----- TEXT BLOCK
April 25, 2022
When your most critical crop input suddenly doubles in cost, it gets people’s attention. Fertilizer companies blame high world demand, natural gas prices, and supply chain issues. But they’re also making record profits as a monopoly of mainly four U.S. producers push farm gate prices higher and higher, eating into the pocketbooks of farmers who, right or wrong, feel gouged.
So it’s no surprise that people are asking questions, and looking for relief. The National Corn Growers Association wants a federal antitrust investigation.
But until anything in that arena happens, farmers look for alternatives.
Research has come a long way in finding out how to help corn act more like soybeans – i.e. capture its own nitrogen from the air, as we reported three years ago in this story. Back then, researchers looked at a 5-10 year window before they could market corn that could secrete mucus-like gel that converts atmospheric air into nitrogen usable by the plant.
----------
----- GIVEN RECORDS
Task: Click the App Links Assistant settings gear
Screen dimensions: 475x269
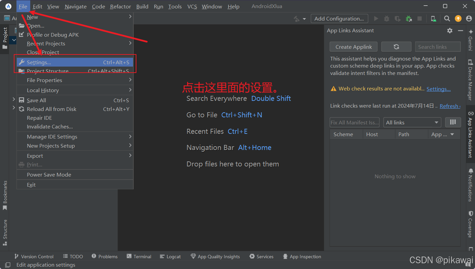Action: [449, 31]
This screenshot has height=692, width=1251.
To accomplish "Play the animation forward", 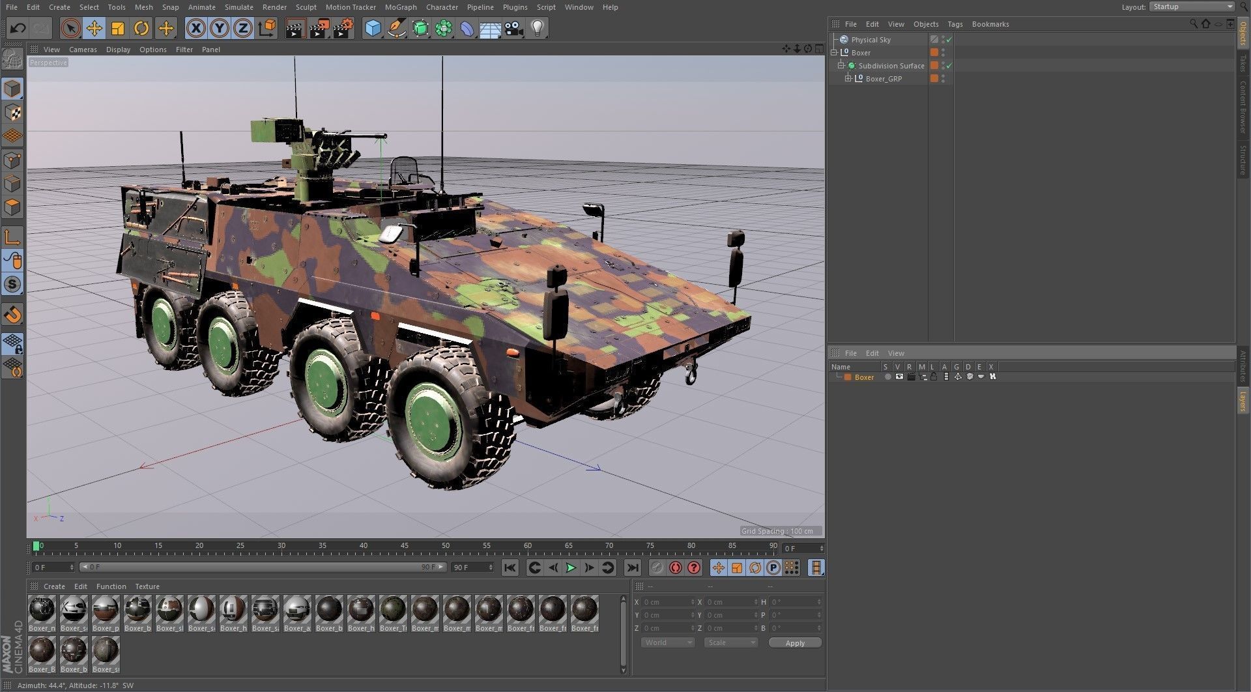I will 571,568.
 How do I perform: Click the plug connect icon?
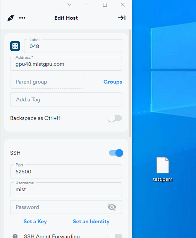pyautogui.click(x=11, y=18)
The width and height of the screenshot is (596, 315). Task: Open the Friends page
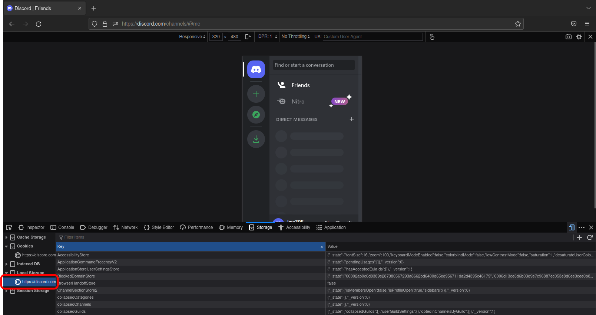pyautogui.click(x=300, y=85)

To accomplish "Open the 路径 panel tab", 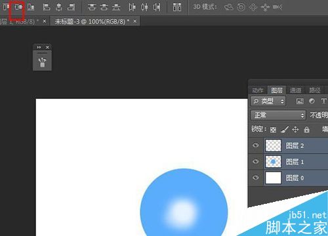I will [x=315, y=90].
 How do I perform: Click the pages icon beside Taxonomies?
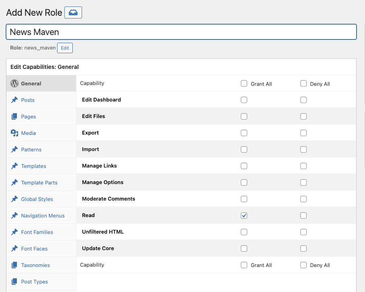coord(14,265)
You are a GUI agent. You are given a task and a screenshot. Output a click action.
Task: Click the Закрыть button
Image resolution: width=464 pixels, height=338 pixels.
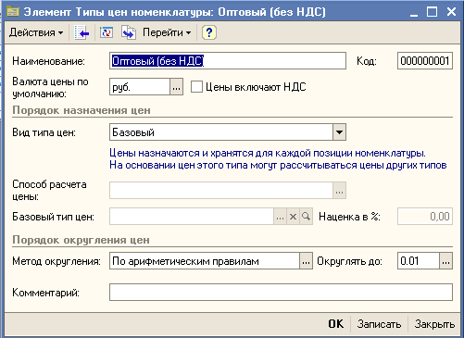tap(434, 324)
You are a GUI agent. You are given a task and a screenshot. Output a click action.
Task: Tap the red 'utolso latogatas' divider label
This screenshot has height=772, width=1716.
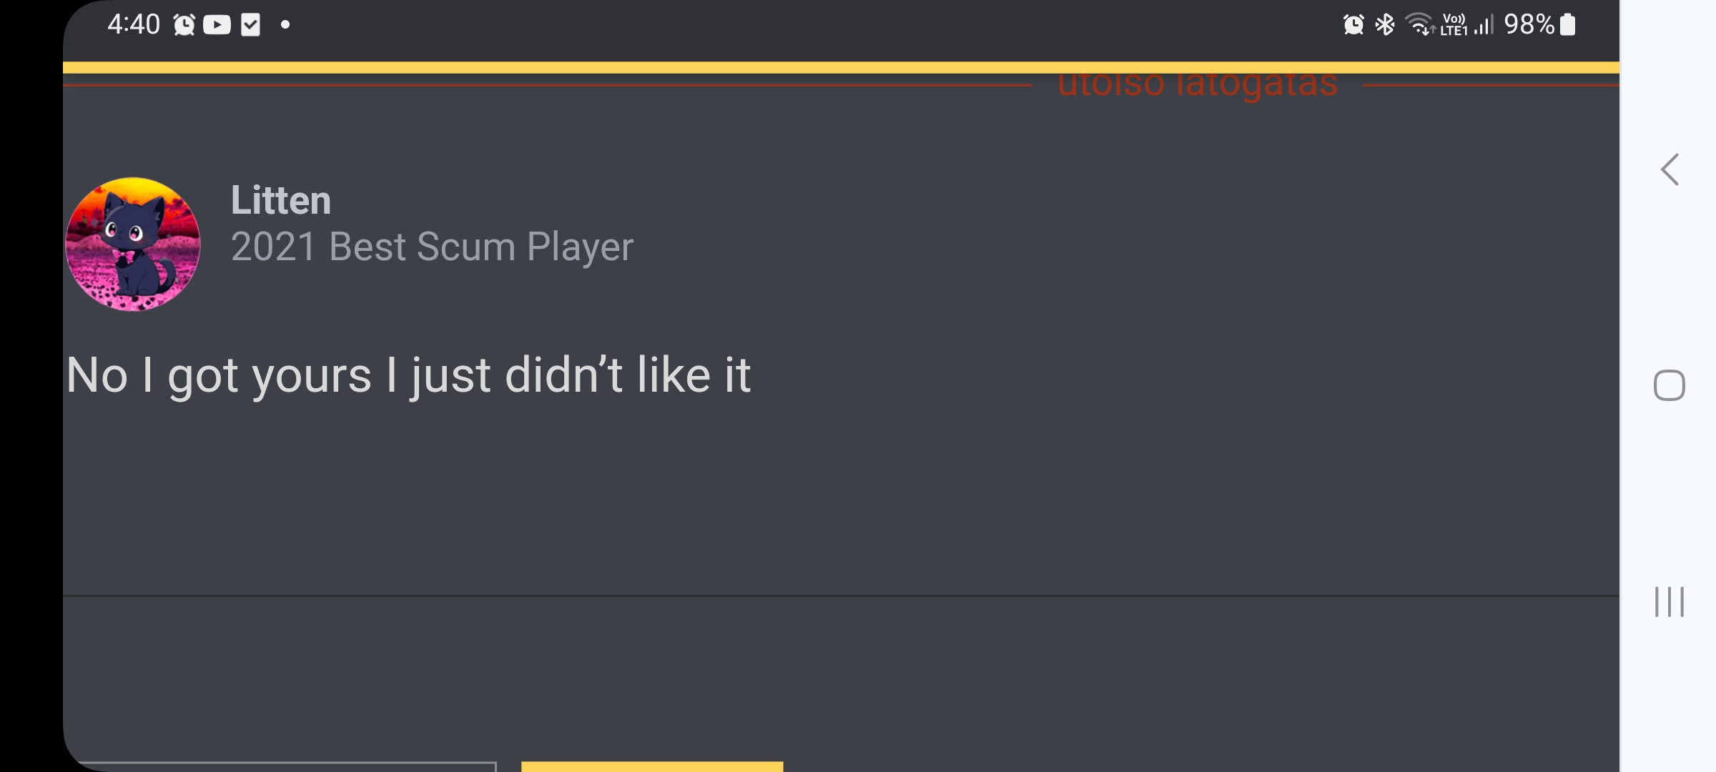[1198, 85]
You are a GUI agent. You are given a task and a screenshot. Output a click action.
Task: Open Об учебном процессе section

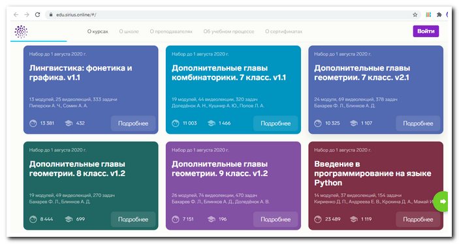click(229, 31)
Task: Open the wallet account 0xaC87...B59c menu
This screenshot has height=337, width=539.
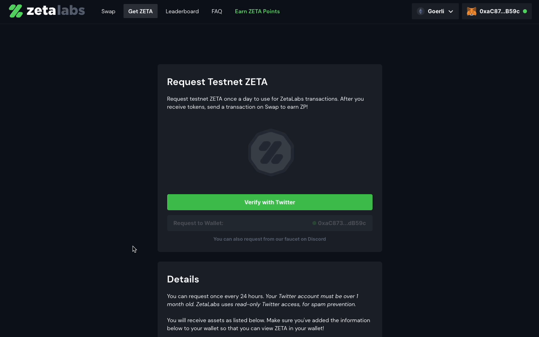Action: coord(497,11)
----------
ACTIVITY: Copy the fertilizer-price passage above word for word, taking everything from "So it’s no surprise" down to "federal antitrust investigation.".

EXERCISE OUTPUT:
So it’s no surprise that people are asking questions, and looking for relief. The National Corn Growers Association wants a federal antitrust investigation.